Guy with actual DB experience here, so:

> Normalize until it hurts, denormalize until it works. (I.e. prefer normal forms but denormal will have better performance.)

No it won't, it depends entirely on the situation. Denormalised data (besides allowing update discrepancies) can expand the amount of data, thus push otherwise memory resident working sets onto disk. Big slowdown. You are wrong. The correct answer is "it depends" - and denormalising really is a last resort that has to be done judiciously and with care.

> You need nullable dates and nullable numbers. You never need a nullable string.

Utter unjustified garbage. Correct answer (from a practical, not super-normalised form) is: "it depends"

> When in doubt, just have a column full of JSON and figure it out later.

OMG please never let me come near any fool who does this. I was called in to consult on a database problem and they did the same but with XML. It was really bad, and bad for performance and comprehension.

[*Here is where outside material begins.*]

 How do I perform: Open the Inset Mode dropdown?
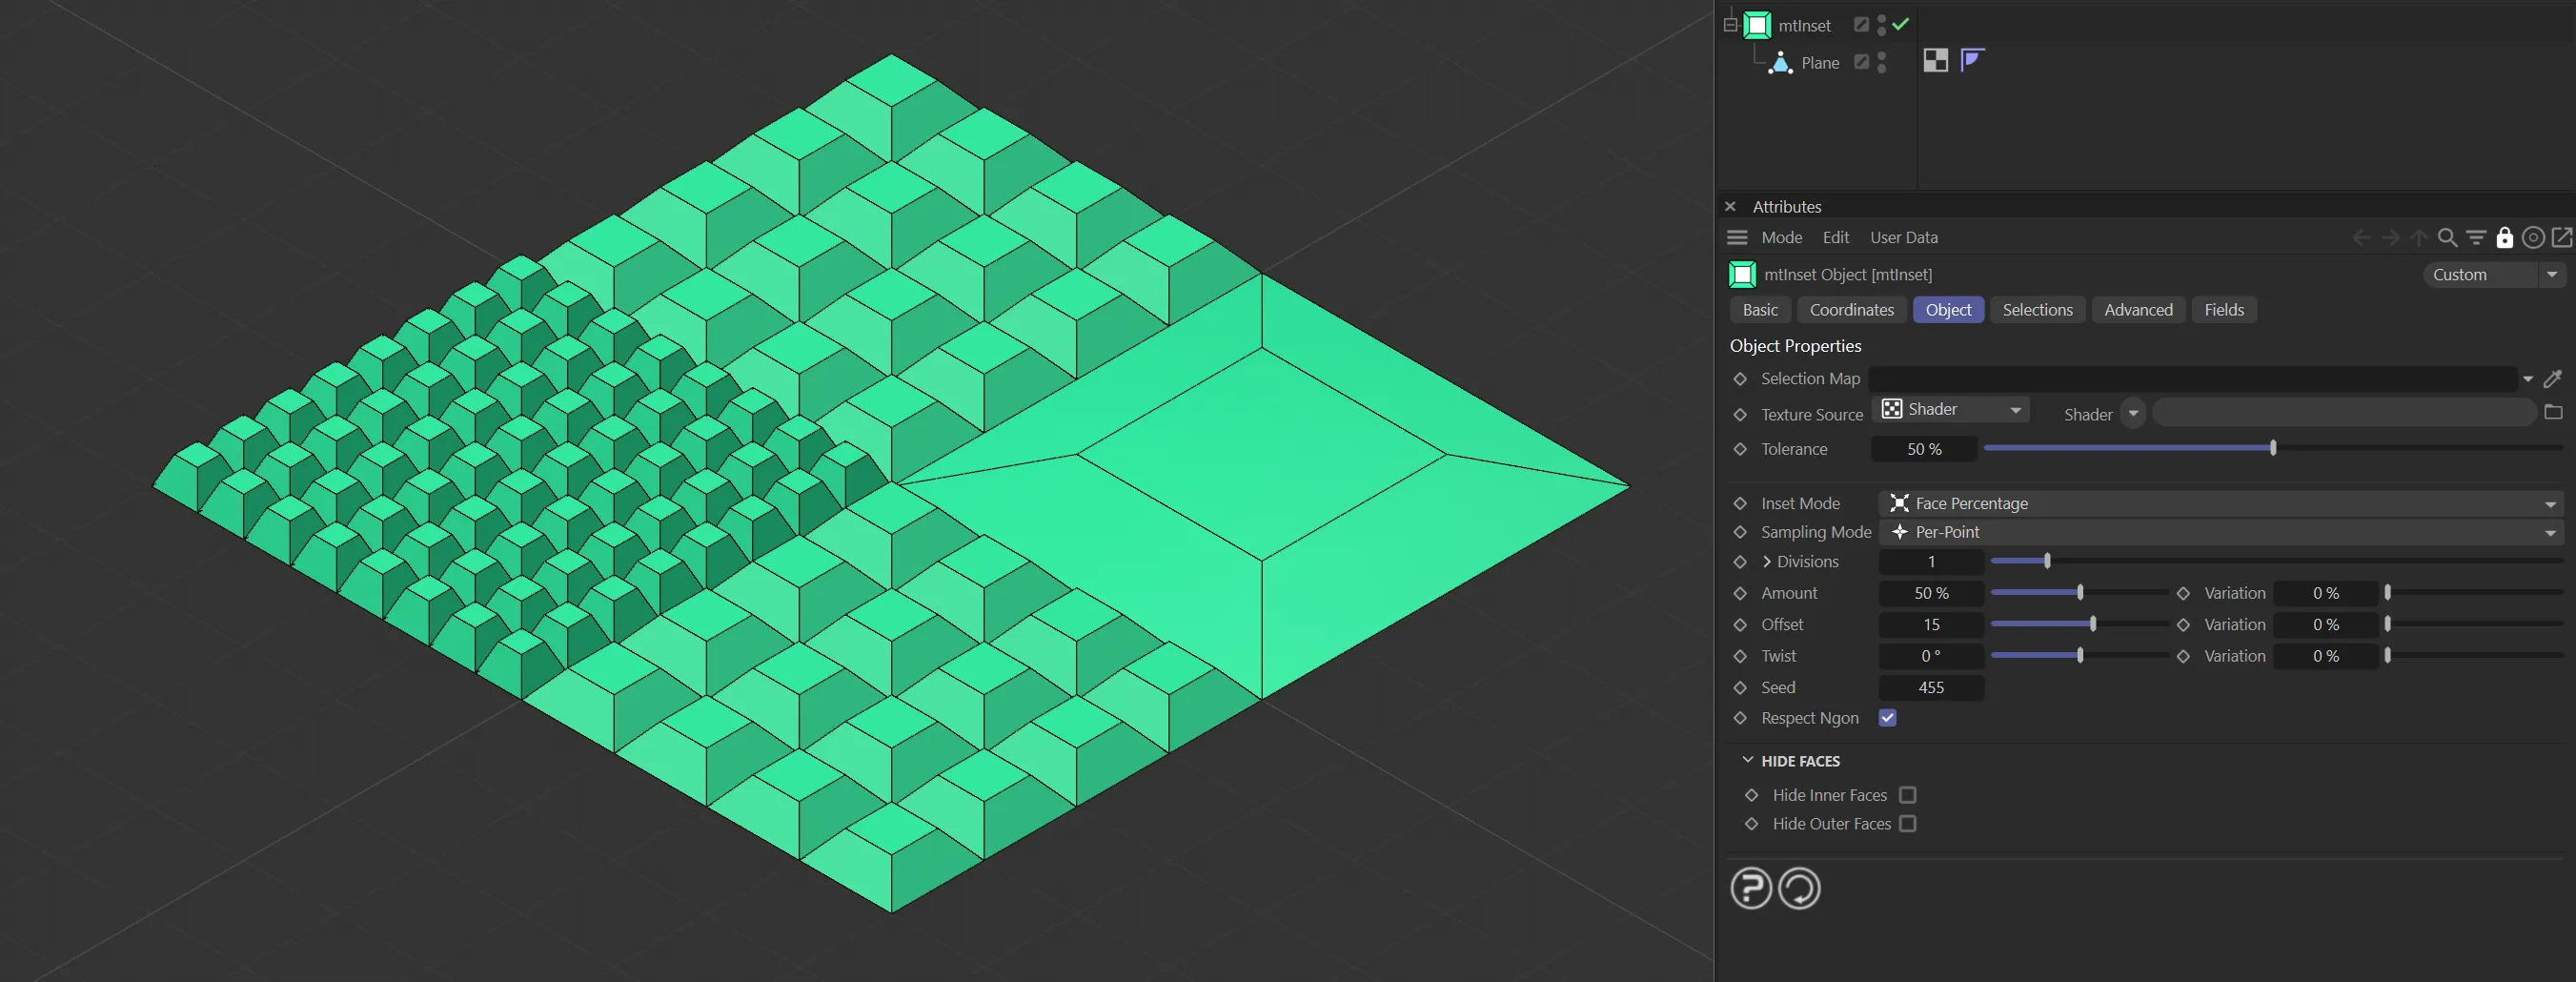coord(2220,503)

Please nobody listen to such 'advice'.

[+] teddyh|6 years ago|reply
> - Names should be stored as display_name, first_name, and last_name.

No.

“[…] refer people to this post the next time they suggest a genius idea like a database table with a first_name and last_name column.

https://www.kalzumeus.com/2010/06/17/falsehoods-programmers-...

You could, conceivably, have a "display_name" column, an "informal_name" column, a "formal_name" column, etc. depending on your needs. But for absolutely most people and purposes, a single "name" column will suffice, and will steer programmers away from making unfounded assumptions about people’s names.

[+] goto11|6 years ago|reply
> Names should be stored as display_name, first_name, and last_name. A display name is not the same as just first plus last. They have different purposes, so don’t shove them together.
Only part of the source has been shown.